**Estratto del testo**
────────────────────────────────────────
# a loco, loco y medio



## Crystal08

¿Y qué quieres? A loco, loco y medio
 
avrei bisogno di sapere se questo è effettivamente un modo di dire argentino mi chiedevo se esiste un modo di dire italiano che recita più
o meno lo stesso oppure se mi conviene tradurre il detto calcandolo dallo spagnolo?​


----------



## Larroja

Crystal08 said:


> ¿Y qué quieres? A loco, loco y medio
> 
> *A*vrei bisogno di sapere se questo è effettivamente un modo di dire argentino*. M*i chiedevo se esiste un modo di dire italiano che recita più o meno lo stesso oppure se mi conviene tradurre il detto calcandolo dallo spagnolo?​



E un po' di contesto, no?


----------



## Neuromante

Es una respuesta que se da cuando se está hablando de alguien con algún defecto del carácter que le está haciendo (Por esa característica)a otra persona algo que no te agrada. Viene a decir que se le debería responder con el mismo defecto aumentado.

Y no es una forma de hablar argentina. Simplemente sus posibilidades de uso son bastante limitadas.


----------



## gatogab

*a loco, loco y medio* 
Significa que si un tal es loco, el otro lo supera media vez  en locura.
*"Pazzo, pazzo e mezzo"*?


----------



## Crystal08

eh sì, ma la sola traduzione in italiano non mi sembra che renda bene quanto in spagnolo. Ci vorrebbe un detto/frase fatta...


----------



## Larroja

Crystal08 said:


> eh sì, ma la sola traduzione in italiano non mi sembra che renda bene quanto in spagnolo. Ci vorrebbe un detto/frase fatta...



Continuo a credere che questa frase fatta con un po' di contesto può saltar fuori. Senza, no.
────────────────────────────────────────
**Dati grezzi**
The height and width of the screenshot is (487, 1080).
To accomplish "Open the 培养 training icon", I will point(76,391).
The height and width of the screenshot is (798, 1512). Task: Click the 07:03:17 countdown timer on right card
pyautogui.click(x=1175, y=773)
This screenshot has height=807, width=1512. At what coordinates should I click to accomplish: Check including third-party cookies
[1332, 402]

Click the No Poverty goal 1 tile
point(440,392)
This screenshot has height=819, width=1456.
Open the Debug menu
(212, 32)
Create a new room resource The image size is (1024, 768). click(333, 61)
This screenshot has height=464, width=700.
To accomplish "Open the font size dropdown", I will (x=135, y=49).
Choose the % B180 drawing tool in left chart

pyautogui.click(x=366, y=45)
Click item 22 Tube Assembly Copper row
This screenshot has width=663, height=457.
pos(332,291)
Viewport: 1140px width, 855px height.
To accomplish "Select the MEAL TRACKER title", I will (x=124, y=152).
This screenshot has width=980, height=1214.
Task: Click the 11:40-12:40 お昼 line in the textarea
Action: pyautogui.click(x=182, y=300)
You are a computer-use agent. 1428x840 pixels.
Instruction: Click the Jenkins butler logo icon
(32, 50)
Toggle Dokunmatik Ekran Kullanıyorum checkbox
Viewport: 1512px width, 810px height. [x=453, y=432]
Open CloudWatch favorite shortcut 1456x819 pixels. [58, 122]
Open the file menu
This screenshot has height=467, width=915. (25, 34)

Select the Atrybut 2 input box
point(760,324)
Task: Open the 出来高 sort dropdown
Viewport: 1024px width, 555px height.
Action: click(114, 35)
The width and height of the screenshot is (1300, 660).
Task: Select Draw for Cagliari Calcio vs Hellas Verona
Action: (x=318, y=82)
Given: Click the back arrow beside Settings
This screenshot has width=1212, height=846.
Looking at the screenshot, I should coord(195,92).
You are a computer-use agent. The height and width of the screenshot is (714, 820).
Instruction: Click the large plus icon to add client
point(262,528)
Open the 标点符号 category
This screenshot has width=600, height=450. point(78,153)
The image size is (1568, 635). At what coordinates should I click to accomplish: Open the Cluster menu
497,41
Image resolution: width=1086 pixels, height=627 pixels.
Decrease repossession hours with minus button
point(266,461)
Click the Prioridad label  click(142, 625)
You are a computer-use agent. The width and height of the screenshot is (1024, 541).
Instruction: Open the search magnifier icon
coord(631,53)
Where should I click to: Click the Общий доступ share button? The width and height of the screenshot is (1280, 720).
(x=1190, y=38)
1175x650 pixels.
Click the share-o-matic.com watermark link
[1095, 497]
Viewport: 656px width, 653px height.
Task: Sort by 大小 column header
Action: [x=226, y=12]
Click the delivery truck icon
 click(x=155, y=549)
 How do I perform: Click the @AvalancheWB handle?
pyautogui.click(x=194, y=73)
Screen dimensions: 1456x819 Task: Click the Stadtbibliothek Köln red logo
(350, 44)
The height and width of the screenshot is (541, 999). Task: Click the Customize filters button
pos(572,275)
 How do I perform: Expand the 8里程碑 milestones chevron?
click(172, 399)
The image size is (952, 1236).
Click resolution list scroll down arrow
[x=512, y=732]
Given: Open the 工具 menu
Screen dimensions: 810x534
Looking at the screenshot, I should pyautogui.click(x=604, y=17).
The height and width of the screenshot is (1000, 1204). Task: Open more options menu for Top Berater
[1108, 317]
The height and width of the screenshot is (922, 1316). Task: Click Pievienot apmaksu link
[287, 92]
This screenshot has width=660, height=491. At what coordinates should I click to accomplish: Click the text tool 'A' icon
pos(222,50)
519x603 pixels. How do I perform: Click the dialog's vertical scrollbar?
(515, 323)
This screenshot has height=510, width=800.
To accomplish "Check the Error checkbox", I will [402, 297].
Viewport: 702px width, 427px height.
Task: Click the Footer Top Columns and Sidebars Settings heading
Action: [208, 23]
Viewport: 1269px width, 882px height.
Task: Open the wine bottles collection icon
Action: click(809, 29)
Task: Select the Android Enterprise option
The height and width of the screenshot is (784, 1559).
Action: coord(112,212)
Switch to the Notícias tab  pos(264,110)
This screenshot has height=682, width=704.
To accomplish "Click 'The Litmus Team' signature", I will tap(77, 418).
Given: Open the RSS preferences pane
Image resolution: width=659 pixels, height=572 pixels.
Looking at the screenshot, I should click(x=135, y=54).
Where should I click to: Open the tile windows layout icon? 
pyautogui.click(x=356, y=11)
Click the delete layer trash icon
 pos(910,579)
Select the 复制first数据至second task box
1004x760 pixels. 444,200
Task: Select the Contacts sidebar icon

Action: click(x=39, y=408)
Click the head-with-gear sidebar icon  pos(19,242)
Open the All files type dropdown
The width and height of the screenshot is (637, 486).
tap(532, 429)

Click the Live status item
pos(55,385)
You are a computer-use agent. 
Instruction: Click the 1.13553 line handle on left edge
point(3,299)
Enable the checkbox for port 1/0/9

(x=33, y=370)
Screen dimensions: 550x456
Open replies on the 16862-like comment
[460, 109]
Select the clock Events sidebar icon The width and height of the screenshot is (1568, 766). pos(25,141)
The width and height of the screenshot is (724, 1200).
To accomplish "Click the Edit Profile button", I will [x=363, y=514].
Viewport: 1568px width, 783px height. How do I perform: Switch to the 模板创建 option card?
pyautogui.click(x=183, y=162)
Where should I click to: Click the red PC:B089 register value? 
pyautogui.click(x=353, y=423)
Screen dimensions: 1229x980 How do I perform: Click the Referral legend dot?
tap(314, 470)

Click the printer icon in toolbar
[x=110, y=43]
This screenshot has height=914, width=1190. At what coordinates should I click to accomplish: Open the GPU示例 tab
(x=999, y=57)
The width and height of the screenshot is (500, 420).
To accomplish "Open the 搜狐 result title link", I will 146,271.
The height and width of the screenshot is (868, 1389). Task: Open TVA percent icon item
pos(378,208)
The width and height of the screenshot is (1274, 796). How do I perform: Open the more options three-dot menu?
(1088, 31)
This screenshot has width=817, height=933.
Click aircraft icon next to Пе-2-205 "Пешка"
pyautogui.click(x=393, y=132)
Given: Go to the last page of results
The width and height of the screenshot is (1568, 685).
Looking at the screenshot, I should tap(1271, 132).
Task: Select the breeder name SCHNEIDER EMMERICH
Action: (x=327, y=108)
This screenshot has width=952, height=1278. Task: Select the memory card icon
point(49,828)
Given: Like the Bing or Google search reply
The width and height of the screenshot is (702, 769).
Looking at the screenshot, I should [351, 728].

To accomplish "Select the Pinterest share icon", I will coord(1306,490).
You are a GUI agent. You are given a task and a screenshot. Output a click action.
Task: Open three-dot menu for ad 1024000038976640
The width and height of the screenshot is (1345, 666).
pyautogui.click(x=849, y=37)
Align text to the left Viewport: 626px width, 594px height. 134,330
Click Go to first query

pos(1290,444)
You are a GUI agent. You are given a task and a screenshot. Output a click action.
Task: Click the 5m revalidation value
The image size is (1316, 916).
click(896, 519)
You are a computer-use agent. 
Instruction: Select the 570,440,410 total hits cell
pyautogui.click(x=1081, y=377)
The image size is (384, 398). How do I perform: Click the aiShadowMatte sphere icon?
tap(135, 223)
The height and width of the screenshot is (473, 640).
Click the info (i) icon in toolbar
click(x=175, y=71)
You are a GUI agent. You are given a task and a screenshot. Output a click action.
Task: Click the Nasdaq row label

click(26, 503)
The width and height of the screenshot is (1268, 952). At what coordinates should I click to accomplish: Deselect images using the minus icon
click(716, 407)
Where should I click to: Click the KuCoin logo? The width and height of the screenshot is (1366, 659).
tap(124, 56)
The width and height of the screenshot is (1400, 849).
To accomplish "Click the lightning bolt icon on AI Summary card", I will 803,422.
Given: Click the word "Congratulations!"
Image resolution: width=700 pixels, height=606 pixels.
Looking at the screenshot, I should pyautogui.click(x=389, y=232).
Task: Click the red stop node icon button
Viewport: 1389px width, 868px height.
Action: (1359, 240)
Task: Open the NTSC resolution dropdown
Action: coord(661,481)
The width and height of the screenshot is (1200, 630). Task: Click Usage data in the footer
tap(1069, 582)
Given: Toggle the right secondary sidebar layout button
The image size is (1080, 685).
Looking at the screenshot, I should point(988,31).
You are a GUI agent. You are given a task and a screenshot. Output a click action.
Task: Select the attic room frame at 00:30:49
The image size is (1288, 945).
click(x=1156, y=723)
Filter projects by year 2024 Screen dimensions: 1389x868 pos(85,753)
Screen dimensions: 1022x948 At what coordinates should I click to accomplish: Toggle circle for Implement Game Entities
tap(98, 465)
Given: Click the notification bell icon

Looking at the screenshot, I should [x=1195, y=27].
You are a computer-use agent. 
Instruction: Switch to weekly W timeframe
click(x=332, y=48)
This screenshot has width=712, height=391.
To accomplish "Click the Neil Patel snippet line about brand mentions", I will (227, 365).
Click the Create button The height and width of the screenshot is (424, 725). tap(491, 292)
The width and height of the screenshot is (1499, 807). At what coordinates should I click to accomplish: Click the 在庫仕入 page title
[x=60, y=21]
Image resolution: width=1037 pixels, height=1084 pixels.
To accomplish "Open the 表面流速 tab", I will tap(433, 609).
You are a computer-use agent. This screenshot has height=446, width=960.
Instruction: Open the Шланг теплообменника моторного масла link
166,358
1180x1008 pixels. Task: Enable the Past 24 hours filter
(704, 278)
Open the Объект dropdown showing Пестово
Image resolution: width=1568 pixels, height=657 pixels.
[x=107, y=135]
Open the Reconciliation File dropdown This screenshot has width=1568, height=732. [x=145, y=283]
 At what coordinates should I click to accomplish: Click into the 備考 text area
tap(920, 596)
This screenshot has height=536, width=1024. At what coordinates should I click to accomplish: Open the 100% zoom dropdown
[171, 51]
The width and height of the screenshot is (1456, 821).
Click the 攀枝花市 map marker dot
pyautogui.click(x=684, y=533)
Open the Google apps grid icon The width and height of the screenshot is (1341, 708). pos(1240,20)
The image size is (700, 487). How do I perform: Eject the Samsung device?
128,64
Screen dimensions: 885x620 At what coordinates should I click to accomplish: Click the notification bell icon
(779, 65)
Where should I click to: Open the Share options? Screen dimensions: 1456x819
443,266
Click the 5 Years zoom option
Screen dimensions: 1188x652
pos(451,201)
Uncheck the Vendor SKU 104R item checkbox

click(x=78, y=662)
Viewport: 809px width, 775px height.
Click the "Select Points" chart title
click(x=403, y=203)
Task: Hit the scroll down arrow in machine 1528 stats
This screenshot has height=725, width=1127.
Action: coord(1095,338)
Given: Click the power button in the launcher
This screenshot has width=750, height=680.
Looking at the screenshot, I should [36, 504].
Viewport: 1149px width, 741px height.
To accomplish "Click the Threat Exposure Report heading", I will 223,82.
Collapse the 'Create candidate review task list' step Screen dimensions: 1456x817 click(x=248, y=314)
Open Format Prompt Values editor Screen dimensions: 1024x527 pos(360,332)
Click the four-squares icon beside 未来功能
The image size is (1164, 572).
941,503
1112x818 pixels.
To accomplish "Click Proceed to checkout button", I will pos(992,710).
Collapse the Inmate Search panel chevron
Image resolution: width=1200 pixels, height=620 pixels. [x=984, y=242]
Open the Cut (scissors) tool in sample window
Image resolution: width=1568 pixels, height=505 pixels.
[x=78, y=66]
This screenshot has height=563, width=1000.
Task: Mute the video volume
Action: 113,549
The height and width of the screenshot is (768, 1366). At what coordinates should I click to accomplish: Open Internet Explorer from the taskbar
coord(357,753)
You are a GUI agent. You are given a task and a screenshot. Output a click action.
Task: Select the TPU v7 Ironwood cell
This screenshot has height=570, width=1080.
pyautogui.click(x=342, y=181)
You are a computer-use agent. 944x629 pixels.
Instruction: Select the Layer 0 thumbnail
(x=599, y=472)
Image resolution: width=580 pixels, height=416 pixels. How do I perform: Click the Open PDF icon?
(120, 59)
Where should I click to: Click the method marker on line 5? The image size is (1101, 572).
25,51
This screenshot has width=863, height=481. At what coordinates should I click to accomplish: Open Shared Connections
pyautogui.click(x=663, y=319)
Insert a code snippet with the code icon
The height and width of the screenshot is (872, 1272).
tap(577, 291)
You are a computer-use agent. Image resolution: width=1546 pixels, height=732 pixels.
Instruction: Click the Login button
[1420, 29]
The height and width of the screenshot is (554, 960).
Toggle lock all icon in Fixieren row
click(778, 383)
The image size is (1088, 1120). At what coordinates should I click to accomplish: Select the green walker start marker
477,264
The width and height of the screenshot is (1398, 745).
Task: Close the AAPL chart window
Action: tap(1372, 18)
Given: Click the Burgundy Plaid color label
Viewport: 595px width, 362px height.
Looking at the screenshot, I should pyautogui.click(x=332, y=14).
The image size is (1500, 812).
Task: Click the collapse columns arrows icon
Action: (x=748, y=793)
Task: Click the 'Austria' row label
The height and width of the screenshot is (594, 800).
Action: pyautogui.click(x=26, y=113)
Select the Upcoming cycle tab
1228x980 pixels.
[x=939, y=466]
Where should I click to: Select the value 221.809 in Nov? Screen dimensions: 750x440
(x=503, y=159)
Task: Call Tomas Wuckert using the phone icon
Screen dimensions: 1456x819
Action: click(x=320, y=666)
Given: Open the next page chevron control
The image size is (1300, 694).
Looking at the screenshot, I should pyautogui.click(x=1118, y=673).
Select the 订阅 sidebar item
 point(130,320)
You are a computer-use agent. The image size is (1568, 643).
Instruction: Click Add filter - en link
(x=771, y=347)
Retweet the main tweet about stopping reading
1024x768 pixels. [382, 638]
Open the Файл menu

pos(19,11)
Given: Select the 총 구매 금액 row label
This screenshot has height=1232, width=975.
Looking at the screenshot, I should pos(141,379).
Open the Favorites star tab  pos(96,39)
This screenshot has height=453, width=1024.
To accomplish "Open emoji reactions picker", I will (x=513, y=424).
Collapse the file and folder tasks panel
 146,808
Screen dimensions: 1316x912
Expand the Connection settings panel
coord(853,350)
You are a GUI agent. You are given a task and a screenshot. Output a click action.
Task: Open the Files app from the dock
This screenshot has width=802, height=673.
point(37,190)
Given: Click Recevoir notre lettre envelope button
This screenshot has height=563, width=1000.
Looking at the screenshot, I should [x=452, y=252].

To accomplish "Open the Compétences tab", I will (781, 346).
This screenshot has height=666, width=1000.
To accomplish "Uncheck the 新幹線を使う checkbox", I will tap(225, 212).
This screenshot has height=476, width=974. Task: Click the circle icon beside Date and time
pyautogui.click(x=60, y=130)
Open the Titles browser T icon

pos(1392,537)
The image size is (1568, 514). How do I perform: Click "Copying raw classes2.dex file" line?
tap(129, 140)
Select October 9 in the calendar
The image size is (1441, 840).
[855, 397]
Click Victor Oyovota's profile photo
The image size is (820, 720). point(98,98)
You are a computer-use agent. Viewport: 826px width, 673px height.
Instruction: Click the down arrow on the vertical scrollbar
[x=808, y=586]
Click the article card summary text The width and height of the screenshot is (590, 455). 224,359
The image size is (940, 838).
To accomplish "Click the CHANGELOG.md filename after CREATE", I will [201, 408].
────────────────────────────────────────
**Elenco compiti**
(a) Riporta fedelmente il brano della discussione sul detto "a loco, loco y medio" che comincia con "Es una respuesta" e prosegue fino a "mismo defecto aumentado.".
(b) Nella discussione sul detto "a loco, loco y medio", secondo Neuromante si tratta di un modo di dire argentino?

**Le risposte**
(a)
Es una respuesta que se da cuando se está hablando de alguien con algún defecto del carácter que le está haciendo (Por esa característica)a otra persona algo que no te agrada. Viene a decir que se le debería responder con el mismo defecto aumentado.

(b) No, non è un modo di dire argentino. Le sue possibilità d'uso sono solo piuttosto limitate.